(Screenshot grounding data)
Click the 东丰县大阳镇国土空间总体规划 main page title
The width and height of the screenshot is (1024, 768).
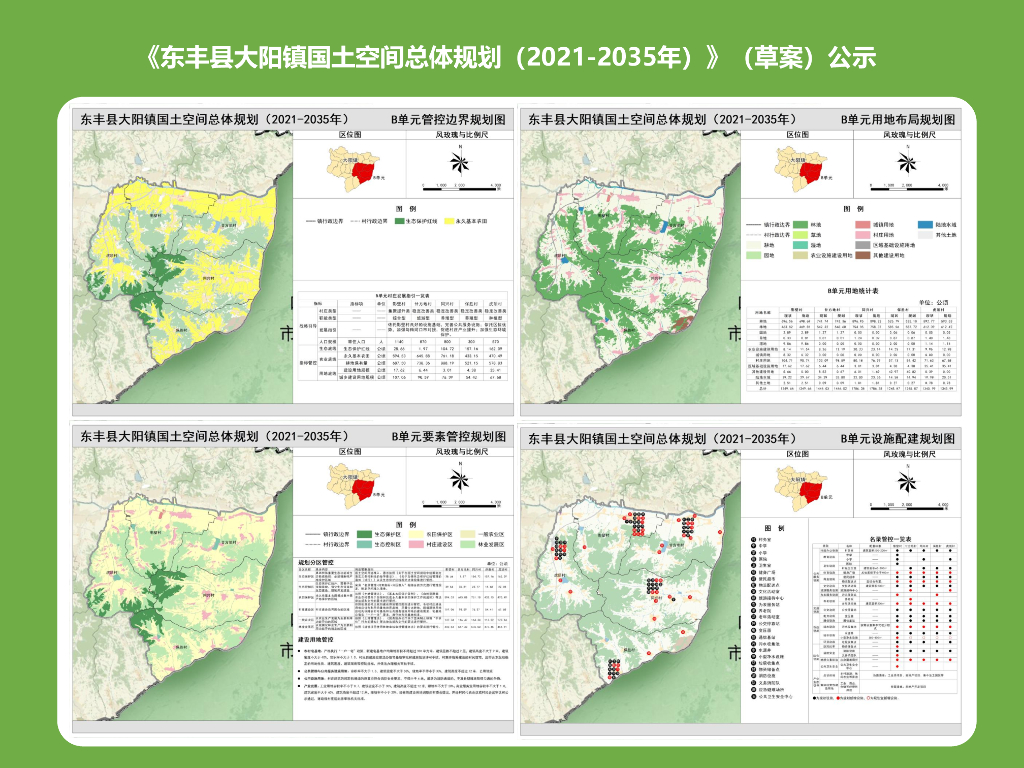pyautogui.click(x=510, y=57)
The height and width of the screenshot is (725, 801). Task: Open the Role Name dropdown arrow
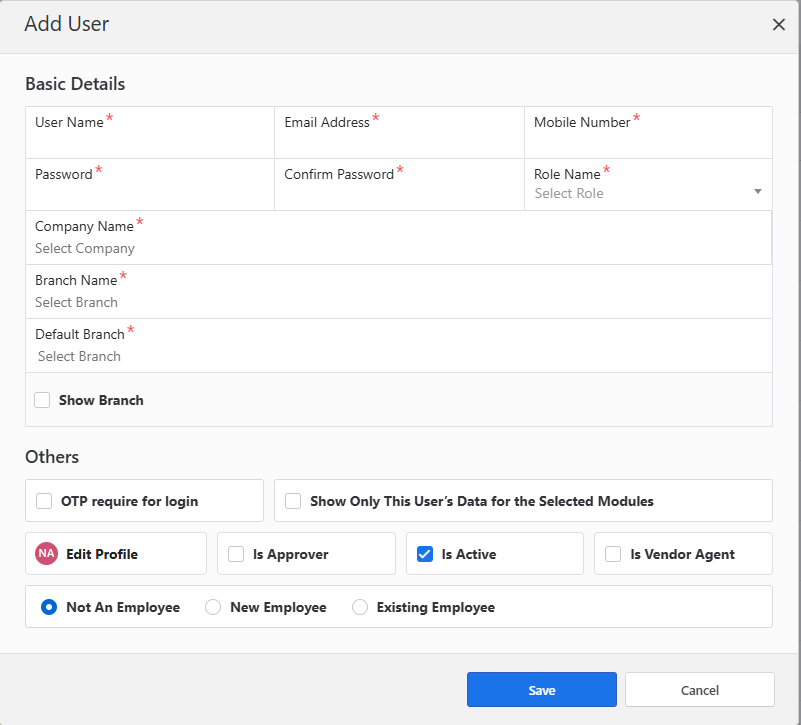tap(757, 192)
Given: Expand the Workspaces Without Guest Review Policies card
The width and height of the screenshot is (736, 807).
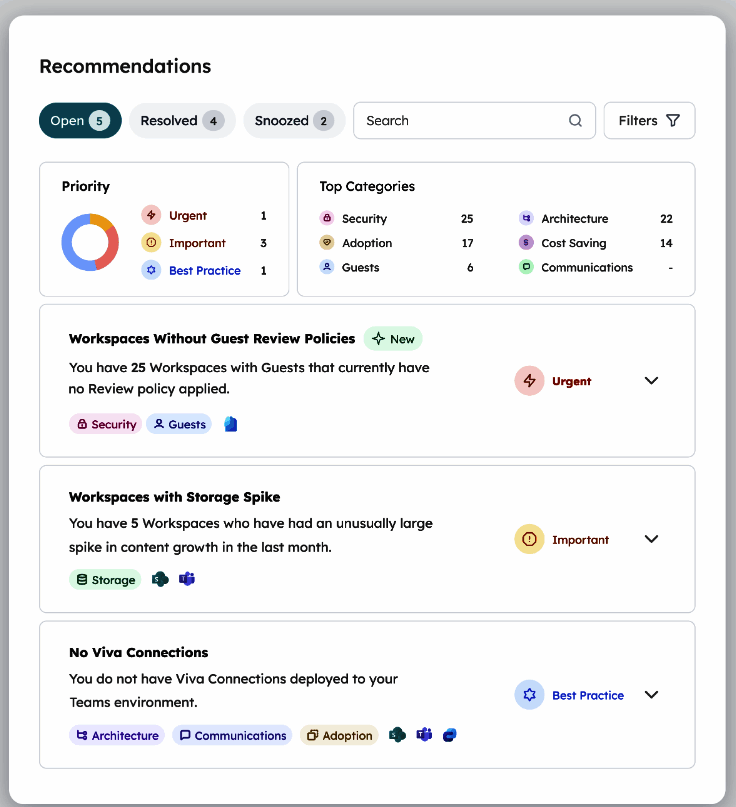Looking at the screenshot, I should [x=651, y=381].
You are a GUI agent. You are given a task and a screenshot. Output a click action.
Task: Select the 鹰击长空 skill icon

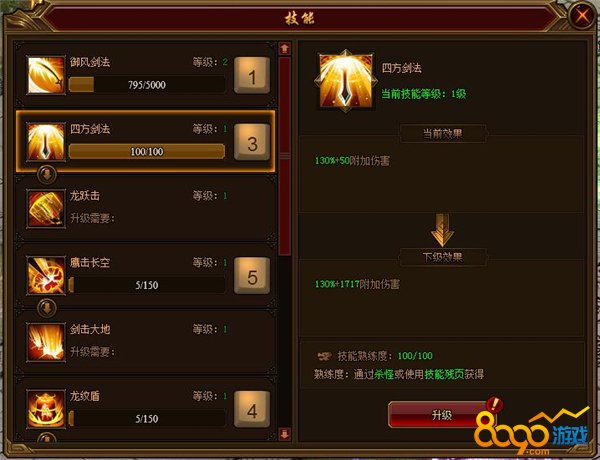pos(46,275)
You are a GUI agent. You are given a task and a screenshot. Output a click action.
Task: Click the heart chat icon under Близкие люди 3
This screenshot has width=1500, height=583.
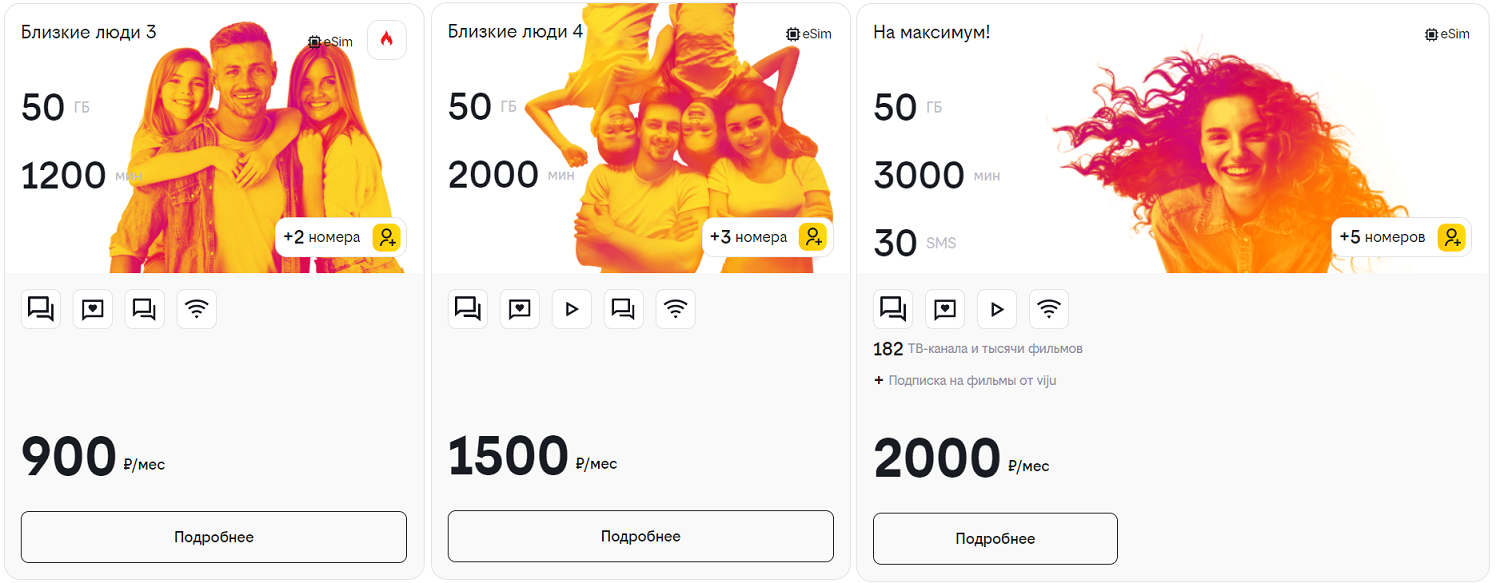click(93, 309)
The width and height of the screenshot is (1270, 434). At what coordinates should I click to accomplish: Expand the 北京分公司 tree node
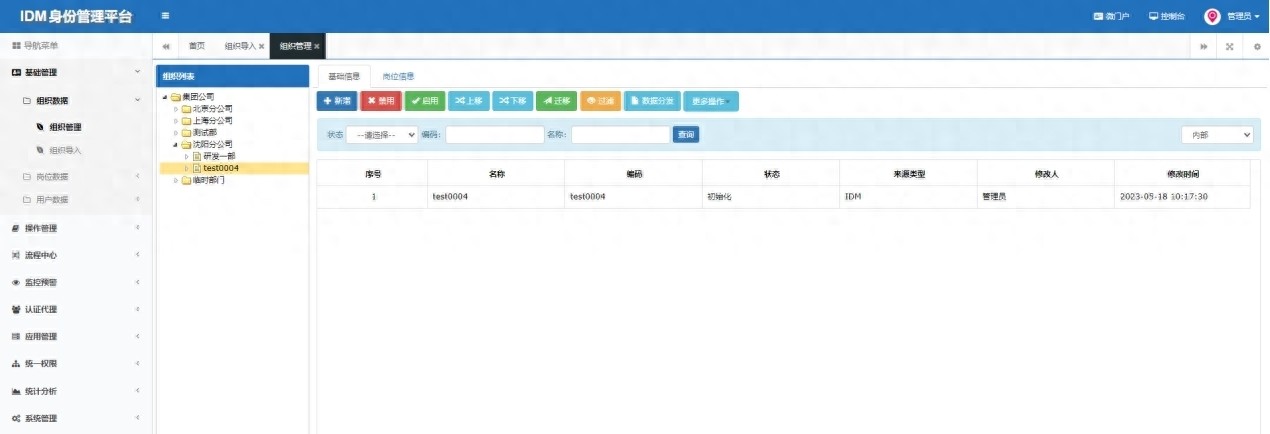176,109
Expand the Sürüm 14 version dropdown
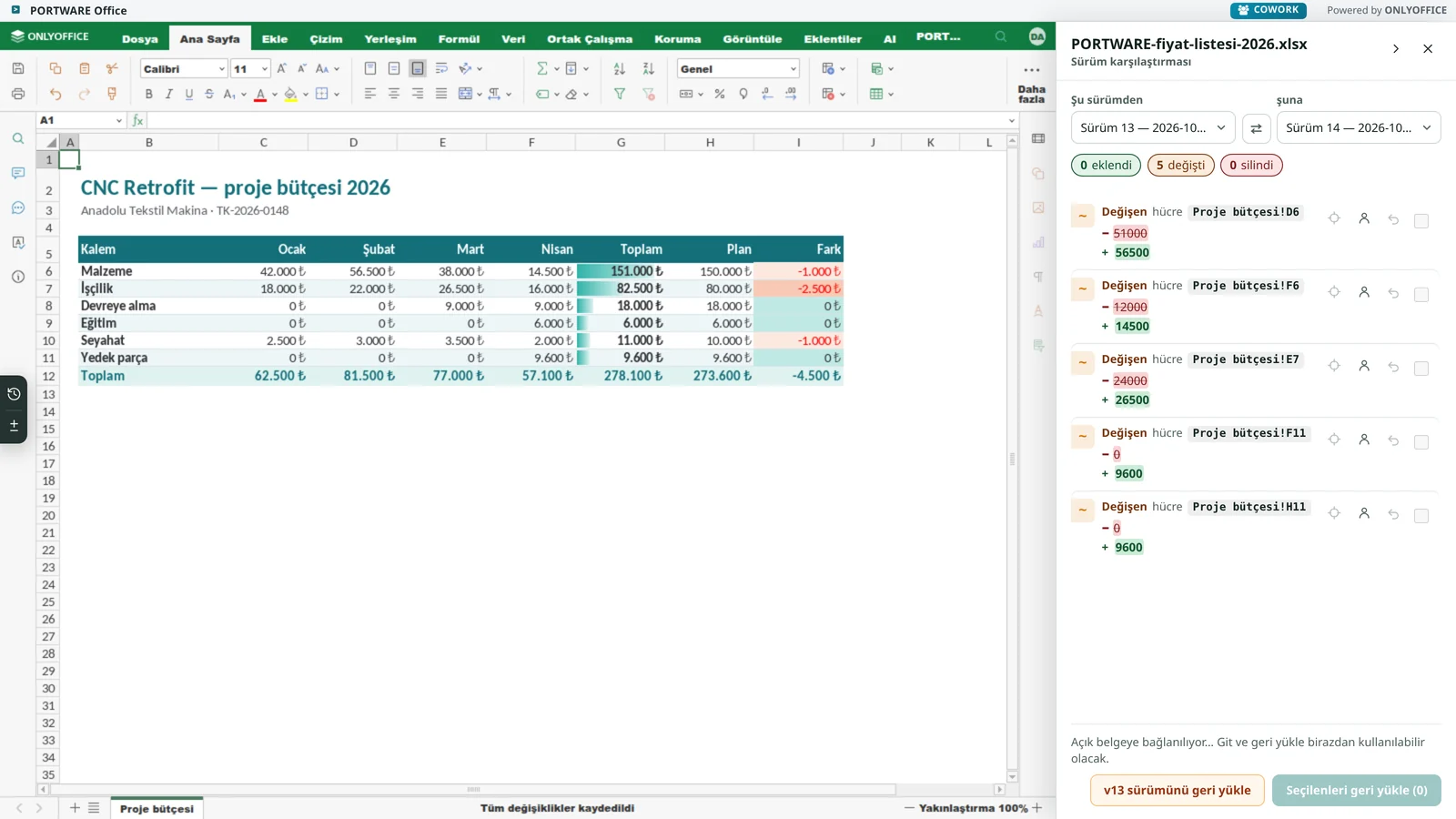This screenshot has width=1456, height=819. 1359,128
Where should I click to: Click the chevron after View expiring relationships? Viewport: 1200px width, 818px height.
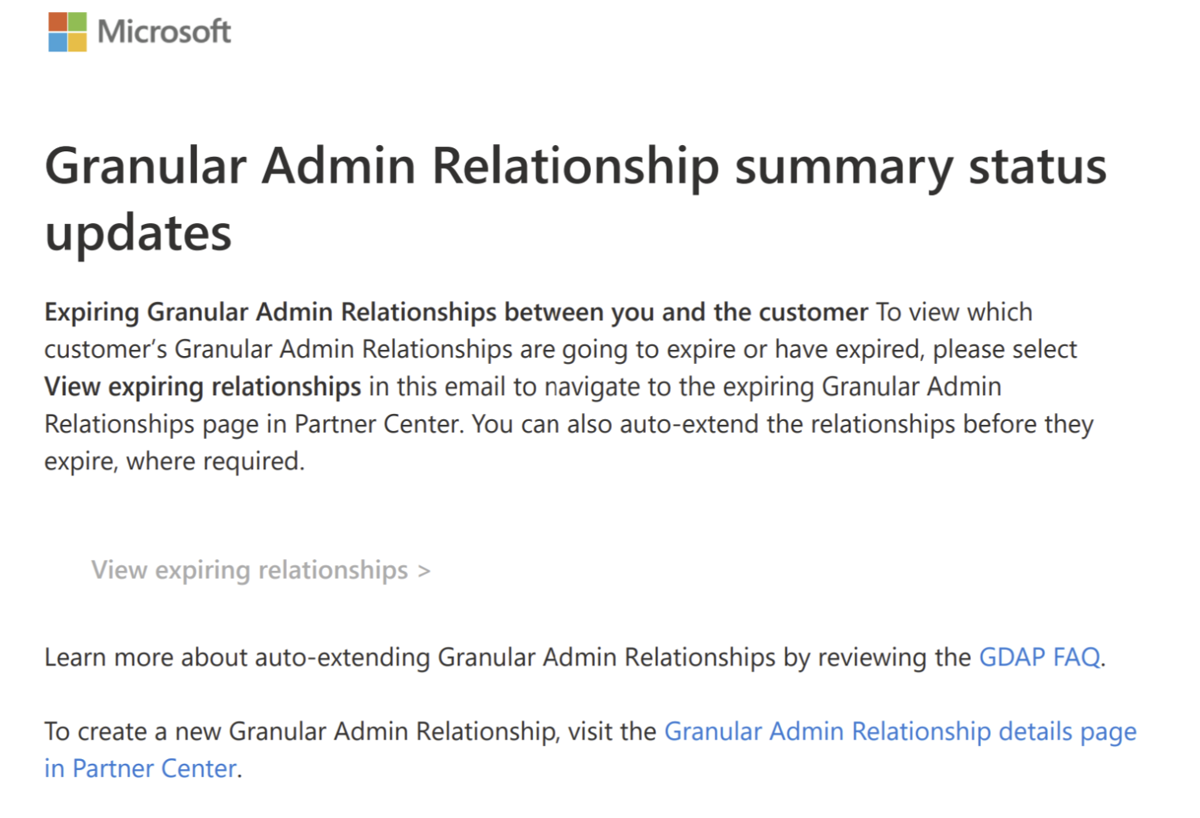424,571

**PROBLEM REQUIREMENTS:**
Full transcription without images: please go through the records and repeat them exactly.

**EXPECTED ANSWER:**
Click the 东丰县大阳镇国土空间总体规划 main page title
The width and height of the screenshot is (1024, 768).
pyautogui.click(x=510, y=57)
The height and width of the screenshot is (725, 801). Task: Open the Role Name dropdown arrow
tap(757, 192)
Given: Expand the Workspaces Without Guest Review Policies card
The width and height of the screenshot is (736, 807).
Looking at the screenshot, I should [x=651, y=381].
You are a GUI agent. You are given a task and a screenshot. Output a click action.
Task: Select the 鹰击长空 skill icon

pos(46,275)
You are a GUI agent. You are given a task and a screenshot. Output a click action.
Task: Click the heart chat icon under Близкие люди 3
This screenshot has width=1500, height=583.
click(93, 309)
The width and height of the screenshot is (1270, 434). At what coordinates should I click to accomplish: Expand the 北京分公司 tree node
176,109
Expand the Sürüm 14 version dropdown
This screenshot has width=1456, height=819. 1359,128
Where should I click to: Click the chevron after View expiring relationships? Viewport: 1200px width, 818px height.
424,571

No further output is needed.